Dès le début du XIXe siècle, Félix Mendelssohn-Bartoldy (1809-1847) utilise lui aussi la comédie du dramaturge anglais; en 1826, le compositeur hambourgeois, alors âgé de dix-sept ans, ne compose qu’une ouverture sans avoir, à ce moment, l’intention d’y revenir. C’est cependant en 1843, après que le roi de Prusse Frédéric-Guillaume IV lui ait passé commande d’une musique de scène, que Mendelssohn remet Le songe d’une nuit d’été sur le métier et compose une suite pétillante qui traduit avec bonheur ce que Shakespeare a écrit en vers à l’extrême fin du XVIe siècle.

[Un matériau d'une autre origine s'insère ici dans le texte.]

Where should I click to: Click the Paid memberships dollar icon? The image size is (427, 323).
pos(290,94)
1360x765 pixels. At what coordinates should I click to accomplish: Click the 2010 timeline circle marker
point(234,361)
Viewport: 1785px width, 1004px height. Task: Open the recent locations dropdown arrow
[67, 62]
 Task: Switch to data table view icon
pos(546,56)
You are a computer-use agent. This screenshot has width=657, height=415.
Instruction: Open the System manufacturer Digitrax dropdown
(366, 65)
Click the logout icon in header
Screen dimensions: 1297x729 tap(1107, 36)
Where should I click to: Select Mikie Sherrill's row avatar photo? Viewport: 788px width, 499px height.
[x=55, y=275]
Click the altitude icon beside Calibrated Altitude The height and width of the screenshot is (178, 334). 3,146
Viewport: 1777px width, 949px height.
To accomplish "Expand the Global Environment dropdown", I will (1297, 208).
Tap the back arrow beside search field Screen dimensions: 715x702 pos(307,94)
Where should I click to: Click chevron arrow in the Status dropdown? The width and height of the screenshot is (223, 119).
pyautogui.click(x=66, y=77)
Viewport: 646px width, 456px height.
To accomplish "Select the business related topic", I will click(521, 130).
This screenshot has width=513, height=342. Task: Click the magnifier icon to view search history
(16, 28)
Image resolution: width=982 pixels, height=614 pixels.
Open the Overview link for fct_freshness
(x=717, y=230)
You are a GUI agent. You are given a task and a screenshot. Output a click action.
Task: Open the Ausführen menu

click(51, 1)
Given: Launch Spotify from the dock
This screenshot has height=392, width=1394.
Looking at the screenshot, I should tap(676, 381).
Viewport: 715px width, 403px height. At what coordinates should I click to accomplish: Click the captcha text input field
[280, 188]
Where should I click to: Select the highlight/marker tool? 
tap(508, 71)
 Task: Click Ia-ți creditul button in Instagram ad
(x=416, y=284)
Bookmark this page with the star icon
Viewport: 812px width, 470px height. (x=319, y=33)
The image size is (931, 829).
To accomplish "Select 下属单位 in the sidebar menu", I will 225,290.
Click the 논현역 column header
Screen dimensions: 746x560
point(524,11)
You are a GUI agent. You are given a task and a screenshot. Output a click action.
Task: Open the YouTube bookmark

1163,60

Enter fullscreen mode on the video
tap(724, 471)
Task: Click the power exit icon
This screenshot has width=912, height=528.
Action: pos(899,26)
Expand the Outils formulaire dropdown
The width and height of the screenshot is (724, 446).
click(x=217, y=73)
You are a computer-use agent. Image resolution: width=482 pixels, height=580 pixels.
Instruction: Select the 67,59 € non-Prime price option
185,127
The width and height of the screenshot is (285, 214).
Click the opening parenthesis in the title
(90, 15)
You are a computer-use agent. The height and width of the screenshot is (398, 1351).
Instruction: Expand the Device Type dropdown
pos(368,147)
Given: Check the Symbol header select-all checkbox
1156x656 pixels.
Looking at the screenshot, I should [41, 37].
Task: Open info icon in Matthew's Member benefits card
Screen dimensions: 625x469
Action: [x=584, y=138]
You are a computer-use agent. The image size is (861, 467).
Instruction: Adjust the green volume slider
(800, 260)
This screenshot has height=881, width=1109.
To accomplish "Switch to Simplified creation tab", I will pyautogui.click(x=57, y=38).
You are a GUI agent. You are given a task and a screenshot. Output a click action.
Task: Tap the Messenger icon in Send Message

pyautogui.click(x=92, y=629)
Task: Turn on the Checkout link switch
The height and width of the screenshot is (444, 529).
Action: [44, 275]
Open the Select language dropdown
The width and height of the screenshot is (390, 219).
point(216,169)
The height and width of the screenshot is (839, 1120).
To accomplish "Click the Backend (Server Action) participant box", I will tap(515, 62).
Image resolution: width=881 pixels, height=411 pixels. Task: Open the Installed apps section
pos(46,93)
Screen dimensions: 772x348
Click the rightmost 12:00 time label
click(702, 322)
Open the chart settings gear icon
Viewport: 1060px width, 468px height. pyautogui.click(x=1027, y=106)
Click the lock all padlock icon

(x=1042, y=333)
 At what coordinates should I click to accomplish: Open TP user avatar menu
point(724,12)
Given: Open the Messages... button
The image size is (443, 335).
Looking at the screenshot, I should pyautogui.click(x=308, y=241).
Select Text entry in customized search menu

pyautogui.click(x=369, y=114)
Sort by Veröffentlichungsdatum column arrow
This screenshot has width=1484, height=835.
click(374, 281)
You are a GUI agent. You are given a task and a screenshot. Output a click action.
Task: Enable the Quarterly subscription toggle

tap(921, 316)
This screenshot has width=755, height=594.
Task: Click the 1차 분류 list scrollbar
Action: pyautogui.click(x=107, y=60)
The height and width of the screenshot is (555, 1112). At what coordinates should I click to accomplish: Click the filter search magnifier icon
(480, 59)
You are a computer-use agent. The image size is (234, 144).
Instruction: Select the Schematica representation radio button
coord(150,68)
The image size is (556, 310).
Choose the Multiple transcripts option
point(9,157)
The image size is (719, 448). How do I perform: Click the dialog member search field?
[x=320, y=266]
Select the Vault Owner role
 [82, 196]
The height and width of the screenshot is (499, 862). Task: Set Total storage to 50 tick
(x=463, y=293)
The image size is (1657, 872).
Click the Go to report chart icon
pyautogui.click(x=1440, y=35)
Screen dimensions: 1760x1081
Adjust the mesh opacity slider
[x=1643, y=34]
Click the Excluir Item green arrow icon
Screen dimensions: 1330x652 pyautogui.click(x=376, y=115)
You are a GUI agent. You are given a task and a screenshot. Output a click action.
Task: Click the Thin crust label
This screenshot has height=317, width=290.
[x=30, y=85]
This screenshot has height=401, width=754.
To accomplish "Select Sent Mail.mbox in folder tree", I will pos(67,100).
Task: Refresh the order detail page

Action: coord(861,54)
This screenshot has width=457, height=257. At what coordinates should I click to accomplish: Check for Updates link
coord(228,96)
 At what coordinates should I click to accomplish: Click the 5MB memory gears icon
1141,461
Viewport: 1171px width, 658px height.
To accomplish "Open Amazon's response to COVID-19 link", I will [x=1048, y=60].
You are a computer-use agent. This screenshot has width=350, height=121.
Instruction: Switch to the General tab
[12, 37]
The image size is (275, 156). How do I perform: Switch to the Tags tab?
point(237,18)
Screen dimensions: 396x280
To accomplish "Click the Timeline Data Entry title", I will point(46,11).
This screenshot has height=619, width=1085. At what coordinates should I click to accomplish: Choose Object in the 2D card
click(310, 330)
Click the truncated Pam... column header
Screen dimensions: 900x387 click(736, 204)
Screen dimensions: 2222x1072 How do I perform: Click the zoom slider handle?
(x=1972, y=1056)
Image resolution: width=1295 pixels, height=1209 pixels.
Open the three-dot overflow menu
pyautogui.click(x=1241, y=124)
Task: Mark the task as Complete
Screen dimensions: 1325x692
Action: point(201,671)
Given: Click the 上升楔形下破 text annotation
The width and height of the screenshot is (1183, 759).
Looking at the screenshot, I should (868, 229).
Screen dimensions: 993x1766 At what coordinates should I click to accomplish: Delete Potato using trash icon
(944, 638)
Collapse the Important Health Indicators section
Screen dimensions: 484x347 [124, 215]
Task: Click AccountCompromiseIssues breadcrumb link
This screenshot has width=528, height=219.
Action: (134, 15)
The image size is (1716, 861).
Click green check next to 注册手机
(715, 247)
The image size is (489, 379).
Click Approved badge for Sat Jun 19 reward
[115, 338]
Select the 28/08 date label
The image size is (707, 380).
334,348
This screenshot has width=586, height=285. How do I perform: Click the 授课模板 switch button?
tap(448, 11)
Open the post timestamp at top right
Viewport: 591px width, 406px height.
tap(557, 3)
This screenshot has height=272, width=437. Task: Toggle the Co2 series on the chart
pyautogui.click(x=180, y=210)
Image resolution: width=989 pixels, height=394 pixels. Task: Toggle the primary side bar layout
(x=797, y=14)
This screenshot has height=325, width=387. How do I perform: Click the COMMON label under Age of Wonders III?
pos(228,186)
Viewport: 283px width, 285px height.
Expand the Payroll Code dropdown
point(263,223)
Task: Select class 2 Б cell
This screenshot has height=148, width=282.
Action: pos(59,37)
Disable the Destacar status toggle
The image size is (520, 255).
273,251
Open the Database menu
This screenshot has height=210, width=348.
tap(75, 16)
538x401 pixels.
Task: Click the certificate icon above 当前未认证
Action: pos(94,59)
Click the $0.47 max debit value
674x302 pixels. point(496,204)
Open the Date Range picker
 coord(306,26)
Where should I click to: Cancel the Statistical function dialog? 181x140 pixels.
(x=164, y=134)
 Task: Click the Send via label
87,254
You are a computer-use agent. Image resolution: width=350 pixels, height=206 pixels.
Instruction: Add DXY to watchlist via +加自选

En ce premier dimanche d’automne et pour donner vie à l’oeuvre du musicien allemand, les responsables de l’Abbaye Royale de Fontevraud invitent l’Orchestre National des Pays de la Loire, le choeur de femmes de l’Orchestre National des Pays de la Loire, le comédien Éric Genovese et les deux sopranos Trine Wilsberg Lund et Valentina Coladonato.
Nuit d’été à Fontevraud
Dès les premières notes de l’ouverture, le chef John Axelrod met la barre très haut avec une fougue et une vigueur bienvenues même si la gestuelle est parfois quelque peu surprenante. La méthode semble cependant efficace puisque les musiciens survoltés jouent avec un bel enthousiasme; John Axelrod ne laisse d’ailleurs rien au hasard dans l’interprétation de la musique de Mendelssohn dont certaines parties, comme la célébrissime marche nuptiale. Le compositeur introduit néanmoins dans son oeuvre quelques « pauses » musicales où le récitant narre l’histoire de Titania, Obéron, des deux couples amoureux et du peuple des fées.
C’est Philippe Drancy qui prend la partie « théâtrale » de l’oeuvre à son compte et déclame les vers de Mendelssohn avec beaucoup de talent : la voix chaude, ronde et ferme du comédien, dont la diction est par ailleurs quasi parfaite, résonne sous les voûtes de l’abbaye avec clarté et fermeté. La complicité entre le chef, qui se prend au jeu avec un bonheur évident, et le comédien donne une pâte particulière à l’ensemble. Si on peut regretter que les interventions du choeur de femmes et des deux chanteuses, Trine Wilsberg Lund et Valentina Coladonato, soient aussi nombreuses que trop fugaces, Mendelssohn leur a donné de fort belles pages à chanter. Quel dommage, néanmoins, que le texte s’envole et tourbillonne dans l’abbatiale au point de rendre l’ensemble incompréhensible, d’autant que la diction des solistes et des choristes est visiblement excellente. Cependant le travail réalisé en amont permet au choeur de se transcender et de tenir tête tant à Genovese qu’aux solistes.
Malgré la courte durée du Songe, une heure seulement, l’interprétation pleine d’entrain aborde sans jamais pourtant l’atteindre l’univers fantastique et très particulier dont Shakespeare a jadis jeté les bases avec une comédie burlesque et pétillante de vie. S’il est impossible de rendre littéralement le côté parfois loufoque de l’oeuvre du dramaturge anglais, Mendelssohn en a donné une lecture très personnelle et très libre qui permet au public de voyager dans la forêt d’Obéron et de Titania. La main ferme et vigoureuse du chef américain restitue une nuit d’été dynamique et toute en finesse.
Abbaye Royale de Fontevraud. Eglise abbatiale, le 23 septembre 2012. Félix Mendelssohn-Bartoldy (1809-1847); Le songe d’une nuit d’été, musique de scène tirée de la pièce éponyme de William Shakespeare. Trine Wilsberg Lund, soprano; Valentina Coladonato, soprano; Philippe Drancy, récitant. Orchestre National des Pays de la Loire; choeur de femmes de l’Orchestre National des Pays de la Loire. John Axelrod, direction. Par notre envoyée spéciale, Hélène Biard.